- **Entries on where items appear**:

......

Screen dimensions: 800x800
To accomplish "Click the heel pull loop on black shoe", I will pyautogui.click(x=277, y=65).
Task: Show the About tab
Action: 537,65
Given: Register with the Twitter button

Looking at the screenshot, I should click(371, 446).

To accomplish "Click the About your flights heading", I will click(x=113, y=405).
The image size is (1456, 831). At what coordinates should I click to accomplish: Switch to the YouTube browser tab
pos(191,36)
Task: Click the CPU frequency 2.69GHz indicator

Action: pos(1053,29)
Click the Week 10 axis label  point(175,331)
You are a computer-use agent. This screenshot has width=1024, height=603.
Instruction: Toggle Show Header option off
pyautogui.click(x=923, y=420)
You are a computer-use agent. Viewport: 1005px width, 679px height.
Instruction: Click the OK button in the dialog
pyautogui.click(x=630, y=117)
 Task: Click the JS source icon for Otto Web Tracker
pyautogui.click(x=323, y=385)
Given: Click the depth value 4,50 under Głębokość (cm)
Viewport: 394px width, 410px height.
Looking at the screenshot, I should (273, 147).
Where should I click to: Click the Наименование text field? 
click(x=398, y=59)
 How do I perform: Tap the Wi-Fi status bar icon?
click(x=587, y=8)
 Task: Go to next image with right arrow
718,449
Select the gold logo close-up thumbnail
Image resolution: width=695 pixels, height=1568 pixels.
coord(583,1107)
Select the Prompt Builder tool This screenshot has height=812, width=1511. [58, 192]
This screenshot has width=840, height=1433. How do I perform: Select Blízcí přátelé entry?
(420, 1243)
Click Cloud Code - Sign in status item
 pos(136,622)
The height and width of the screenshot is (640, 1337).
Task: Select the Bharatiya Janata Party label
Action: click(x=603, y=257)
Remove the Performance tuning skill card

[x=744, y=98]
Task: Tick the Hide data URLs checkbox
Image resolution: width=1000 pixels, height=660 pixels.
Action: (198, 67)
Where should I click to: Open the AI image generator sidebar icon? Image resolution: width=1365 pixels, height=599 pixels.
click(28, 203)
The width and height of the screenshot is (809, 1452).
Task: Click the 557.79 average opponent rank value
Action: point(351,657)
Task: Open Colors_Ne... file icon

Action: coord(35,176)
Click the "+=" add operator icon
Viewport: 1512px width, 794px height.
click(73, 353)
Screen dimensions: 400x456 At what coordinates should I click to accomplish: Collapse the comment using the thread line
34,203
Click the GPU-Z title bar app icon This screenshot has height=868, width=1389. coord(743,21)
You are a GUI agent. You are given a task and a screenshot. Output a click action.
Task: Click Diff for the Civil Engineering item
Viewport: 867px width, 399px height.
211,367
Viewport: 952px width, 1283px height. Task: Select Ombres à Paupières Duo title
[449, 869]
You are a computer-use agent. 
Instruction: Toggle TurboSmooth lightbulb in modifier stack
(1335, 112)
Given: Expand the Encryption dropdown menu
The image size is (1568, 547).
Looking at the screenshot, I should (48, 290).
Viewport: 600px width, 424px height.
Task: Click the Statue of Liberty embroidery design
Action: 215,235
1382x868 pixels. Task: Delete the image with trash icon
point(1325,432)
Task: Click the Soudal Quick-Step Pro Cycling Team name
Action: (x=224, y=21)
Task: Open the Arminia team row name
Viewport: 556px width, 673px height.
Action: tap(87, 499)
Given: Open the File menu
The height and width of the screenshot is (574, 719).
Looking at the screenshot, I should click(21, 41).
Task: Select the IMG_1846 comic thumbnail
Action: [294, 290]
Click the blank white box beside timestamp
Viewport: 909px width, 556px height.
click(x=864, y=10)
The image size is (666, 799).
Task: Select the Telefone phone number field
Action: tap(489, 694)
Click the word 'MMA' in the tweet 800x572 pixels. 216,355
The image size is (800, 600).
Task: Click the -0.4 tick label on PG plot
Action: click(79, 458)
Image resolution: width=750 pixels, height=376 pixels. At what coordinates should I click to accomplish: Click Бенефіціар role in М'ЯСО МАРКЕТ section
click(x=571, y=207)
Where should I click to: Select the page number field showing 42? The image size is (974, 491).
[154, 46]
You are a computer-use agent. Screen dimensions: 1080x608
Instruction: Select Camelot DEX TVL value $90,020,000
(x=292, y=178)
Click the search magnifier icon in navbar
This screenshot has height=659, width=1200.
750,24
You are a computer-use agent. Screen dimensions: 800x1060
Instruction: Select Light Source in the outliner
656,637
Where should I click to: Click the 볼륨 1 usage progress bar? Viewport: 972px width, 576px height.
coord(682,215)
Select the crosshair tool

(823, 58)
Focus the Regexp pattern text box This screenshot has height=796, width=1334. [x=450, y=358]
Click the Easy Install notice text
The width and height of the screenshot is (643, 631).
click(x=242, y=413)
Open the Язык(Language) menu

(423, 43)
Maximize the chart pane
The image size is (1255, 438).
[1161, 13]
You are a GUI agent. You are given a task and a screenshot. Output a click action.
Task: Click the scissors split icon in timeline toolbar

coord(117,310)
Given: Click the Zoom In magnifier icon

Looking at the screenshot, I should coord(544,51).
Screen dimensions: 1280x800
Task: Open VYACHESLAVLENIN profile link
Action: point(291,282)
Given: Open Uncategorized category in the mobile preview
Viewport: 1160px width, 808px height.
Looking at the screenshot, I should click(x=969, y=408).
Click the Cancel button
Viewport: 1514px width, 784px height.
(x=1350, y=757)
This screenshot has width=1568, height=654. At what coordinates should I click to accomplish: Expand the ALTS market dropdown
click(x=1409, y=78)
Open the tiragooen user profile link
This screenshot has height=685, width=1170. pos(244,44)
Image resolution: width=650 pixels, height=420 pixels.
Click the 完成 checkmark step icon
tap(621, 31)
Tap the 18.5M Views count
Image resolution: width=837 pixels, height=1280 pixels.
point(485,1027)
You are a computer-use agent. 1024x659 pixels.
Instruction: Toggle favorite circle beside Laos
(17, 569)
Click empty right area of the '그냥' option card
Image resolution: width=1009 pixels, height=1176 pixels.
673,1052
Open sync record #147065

......

- **EXERCISE BRIEF**: Rename "Instruction" to "Goal" throughout the listing above, keeping every other part of it unchanged.

- **FINAL RESULT**:
Screen dimensions: 800x800
To accomplish "Click the heel pull loop on black shoe", I will pyautogui.click(x=277, y=65).
Task: Show the About tab
Action: 537,65
Given: Register with the Twitter button

Looking at the screenshot, I should click(371, 446).

To accomplish "Click the About your flights heading", I will click(x=113, y=405).
The image size is (1456, 831). At what coordinates should I click to accomplish: Switch to the YouTube browser tab
pos(191,36)
Task: Click the CPU frequency 2.69GHz indicator

Action: pos(1053,29)
Click the Week 10 axis label  point(175,331)
You are a computer-use agent. This screenshot has width=1024, height=603.
Goal: Toggle Show Header option off
pyautogui.click(x=923, y=420)
You are a computer-use agent. Viewport: 1005px width, 679px height.
Goal: Click the OK button in the dialog
pyautogui.click(x=630, y=117)
 Task: Click the JS source icon for Otto Web Tracker
pyautogui.click(x=323, y=385)
Given: Click the depth value 4,50 under Głębokość (cm)
Viewport: 394px width, 410px height.
Looking at the screenshot, I should (273, 147).
Where should I click to: Click the Наименование text field? 
click(x=398, y=59)
 How do I perform: Tap the Wi-Fi status bar icon?
click(x=587, y=8)
 Task: Go to next image with right arrow
718,449
Select the gold logo close-up thumbnail
Image resolution: width=695 pixels, height=1568 pixels.
coord(583,1107)
Select the Prompt Builder tool This screenshot has height=812, width=1511. [58, 192]
This screenshot has width=840, height=1433. How do I perform: Select Blízcí přátelé entry?
(420, 1243)
Click Cloud Code - Sign in status item
 pos(136,622)
The height and width of the screenshot is (640, 1337).
Task: Select the Bharatiya Janata Party label
Action: click(x=603, y=257)
Remove the Performance tuning skill card

[x=744, y=98]
Task: Tick the Hide data URLs checkbox
Image resolution: width=1000 pixels, height=660 pixels.
Action: (198, 67)
Where should I click to: Open the AI image generator sidebar icon? Image resolution: width=1365 pixels, height=599 pixels.
click(28, 203)
The width and height of the screenshot is (809, 1452).
Task: Click the 557.79 average opponent rank value
Action: point(351,657)
Task: Open Colors_Ne... file icon

Action: coord(35,176)
Click the "+=" add operator icon
Viewport: 1512px width, 794px height.
click(73, 353)
Screen dimensions: 400x456 At what coordinates should I click to accomplish: Collapse the comment using the thread line
34,203
Click the GPU-Z title bar app icon This screenshot has height=868, width=1389. coord(743,21)
You are a GUI agent. You are given a task and a screenshot. Output a click action.
Task: Click Diff for the Civil Engineering item
Viewport: 867px width, 399px height.
211,367
Viewport: 952px width, 1283px height. Task: Select Ombres à Paupières Duo title
[449, 869]
You are a computer-use agent. 
Goal: Toggle TurboSmooth lightbulb in modifier stack
(1335, 112)
Given: Expand the Encryption dropdown menu
The image size is (1568, 547).
Looking at the screenshot, I should (48, 290).
Viewport: 600px width, 424px height.
Task: Click the Statue of Liberty embroidery design
Action: 215,235
1382x868 pixels. Task: Delete the image with trash icon
point(1325,432)
Task: Click the Soudal Quick-Step Pro Cycling Team name
Action: (x=224, y=21)
Task: Open the Arminia team row name
Viewport: 556px width, 673px height.
Action: tap(87, 499)
Given: Open the File menu
The height and width of the screenshot is (574, 719).
Looking at the screenshot, I should click(21, 41).
Task: Select the IMG_1846 comic thumbnail
Action: [294, 290]
Click the blank white box beside timestamp
Viewport: 909px width, 556px height.
click(x=864, y=10)
The image size is (666, 799).
Task: Select the Telefone phone number field
Action: tap(489, 694)
Click the word 'MMA' in the tweet 800x572 pixels. 216,355
The image size is (800, 600).
Task: Click the -0.4 tick label on PG plot
Action: click(79, 458)
Image resolution: width=750 pixels, height=376 pixels. At what coordinates should I click to accomplish: Click Бенефіціар role in М'ЯСО МАРКЕТ section
click(x=571, y=207)
Where should I click to: Select the page number field showing 42? The image size is (974, 491).
[154, 46]
You are a computer-use agent. Screen dimensions: 1080x608
Goal: Select Camelot DEX TVL value $90,020,000
(x=292, y=178)
Click the search magnifier icon in navbar
This screenshot has height=659, width=1200.
750,24
You are a computer-use agent. Screen dimensions: 800x1060
Goal: Select Light Source in the outliner
656,637
Where should I click to: Click the 볼륨 1 usage progress bar? Viewport: 972px width, 576px height.
coord(682,215)
Select the crosshair tool

(823, 58)
Focus the Regexp pattern text box This screenshot has height=796, width=1334. [x=450, y=358]
Click the Easy Install notice text
The width and height of the screenshot is (643, 631).
click(x=242, y=413)
Open the Язык(Language) menu

(423, 43)
Maximize the chart pane
The image size is (1255, 438).
[1161, 13]
You are a GUI agent. You are given a task and a screenshot. Output a click action.
Task: Click the scissors split icon in timeline toolbar

coord(117,310)
Given: Click the Zoom In magnifier icon

Looking at the screenshot, I should coord(544,51).
Screen dimensions: 1280x800
Task: Open VYACHESLAVLENIN profile link
Action: point(291,282)
Given: Open Uncategorized category in the mobile preview
Viewport: 1160px width, 808px height.
Looking at the screenshot, I should click(x=969, y=408).
Click the Cancel button
Viewport: 1514px width, 784px height.
(x=1350, y=757)
This screenshot has width=1568, height=654. At what coordinates should I click to accomplish: Expand the ALTS market dropdown
click(x=1409, y=78)
Open the tiragooen user profile link
This screenshot has height=685, width=1170. pos(244,44)
Image resolution: width=650 pixels, height=420 pixels.
Click the 完成 checkmark step icon
tap(621, 31)
Tap the 18.5M Views count
Image resolution: width=837 pixels, height=1280 pixels.
point(485,1027)
You are a computer-use agent. 1024x659 pixels.
Goal: Toggle favorite circle beside Laos
(17, 569)
Click empty right area of the '그냥' option card
Image resolution: width=1009 pixels, height=1176 pixels.
673,1052
Open sync record #147065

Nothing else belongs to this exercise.